Self-Supervised Learning And Hybrid Deep Models For Predicting The Progression Of Fuchs' Endothelial Corneal Dystrophy To Endothelial Keratoplasty After Cataract Surgery
Published 2025 - 43rd Congress of the ESCRS
Reference: PP25.05 | Type: Free paper | DOI: 10.82333/byq2-jk18
Authors: Alexandros John Kanellopoulos* 1 , Anastasios John Kanellopoulos 2 , Despoina Karadimou 1 , Vasiliki Moustou 1 , Panagiota Petrakogianni 1
1Ophthalmology,Laservision ASU,Athens,Greece, 2Ophthalmology,Laservision ASU,Athens,Greece;Ophthalmology,NYU Med School,New York,United States
Purpose
To evaluate the effectiveness of a self-supervised learning paradigm as a pre-training mechanism for hybrid deep learning models that integrate clinically relevant corneal biomarkers based on Scheimpflug maps into Convolutional Neural Networks (CNNs). This approach aims to predict the risk of progression of Fuchs' endothelial corneal dystrophy (FECD) to endothelial keratoplasty following cataract surgery.
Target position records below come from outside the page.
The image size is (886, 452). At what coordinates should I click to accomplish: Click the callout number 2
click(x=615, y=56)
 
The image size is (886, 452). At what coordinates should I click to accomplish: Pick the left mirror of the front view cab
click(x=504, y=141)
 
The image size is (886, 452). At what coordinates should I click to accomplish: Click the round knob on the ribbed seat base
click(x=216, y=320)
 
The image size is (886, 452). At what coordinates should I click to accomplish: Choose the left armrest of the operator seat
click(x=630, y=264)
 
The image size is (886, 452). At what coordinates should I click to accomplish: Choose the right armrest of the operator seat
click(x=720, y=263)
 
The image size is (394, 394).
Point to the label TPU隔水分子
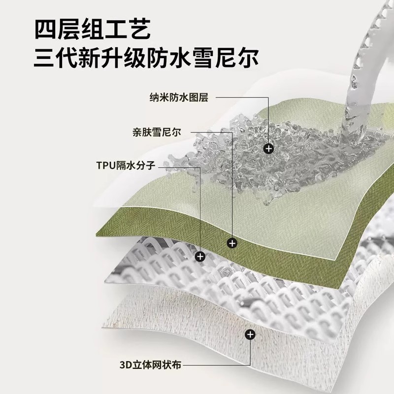point(126,166)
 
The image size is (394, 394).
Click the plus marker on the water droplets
point(268,148)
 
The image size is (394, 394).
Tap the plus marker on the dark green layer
point(233,243)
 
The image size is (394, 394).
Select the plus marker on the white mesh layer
point(200,256)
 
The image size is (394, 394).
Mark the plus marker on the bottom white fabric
point(250,335)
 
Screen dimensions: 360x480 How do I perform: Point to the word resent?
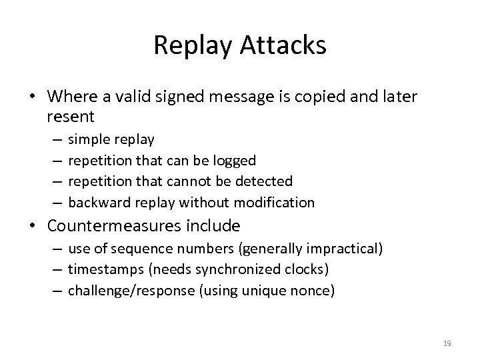[x=71, y=117]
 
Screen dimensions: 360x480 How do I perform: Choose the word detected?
[x=267, y=181]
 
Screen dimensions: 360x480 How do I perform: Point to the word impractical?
[x=341, y=249]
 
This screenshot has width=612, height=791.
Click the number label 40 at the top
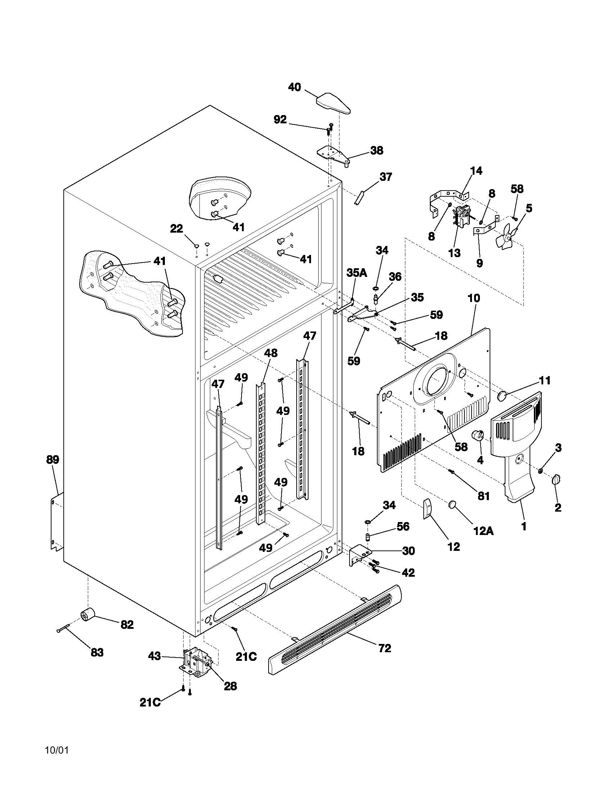pyautogui.click(x=294, y=87)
Our method seeks to improve prognostic accuracy compared to a previously published logistic regression model based on Scheimpflug tomography maps.
Setting
A multicenter prospective study analyzing Scheimpflug-based tomography images from tertiary ophthalmology centers, focusing on patients with FECD scheduled for cataract surgery.
Methods
We developed a hybrid model that incorporates clinically relevant corneal biomarkers—pachymetry, elevation and densitometry maps—through novel processing layers. The model was trained and validated on a dataset of 240 eyes of patients with vision loss, FECD, and cataracts, who underwent a cataract surgery. To overcome data limitations, we introduced a novel self-supervised learning task using an additional longitudinal dataset comprising 254 patients, each with multiple tomography images collected over several sessions. Model performance with and without pre-training through self-supervision was evaluated using the area under the receiver operating characteristic (ROC) curve (AUC), sensitivity, and specificity.
Results
The hybrid deep learning model pre-trained with self-supervision achieved an AUC of 0.9408, outperforming both the baseline model without pre-training (AUC = 0.9318) and the traditional logistic regression model (AUC = 0.9188). The proposed model demonstrated superior predictive ability for FECD progression to endothelial keratoplasty, significantly reducing false negatives compared to regression-based methods. Sensitivity and Specificity of this model was 90% and 85% respectively. This enhanced predictive capacity enables better risk stratification and more informed preoperative decision-making.
Conclusions
The combination of deep learning and clinically relevant corneal biomarkers markedly improves preoperative prognostic accuracy for FECD patients undergoing cataract surgery. Self-supervised learning proves to be a powerful approach when training data is limited. Our AI-driven model offers a valuable tool for identifying high-risk patients who may require endothelial keratoplasty, facilitating early surgical planning and optimizing visual outcomes. By improving sensitivity while maintaining clinically meaningful specificity, this approach supports better-informed surgical decisions in ophthalmology.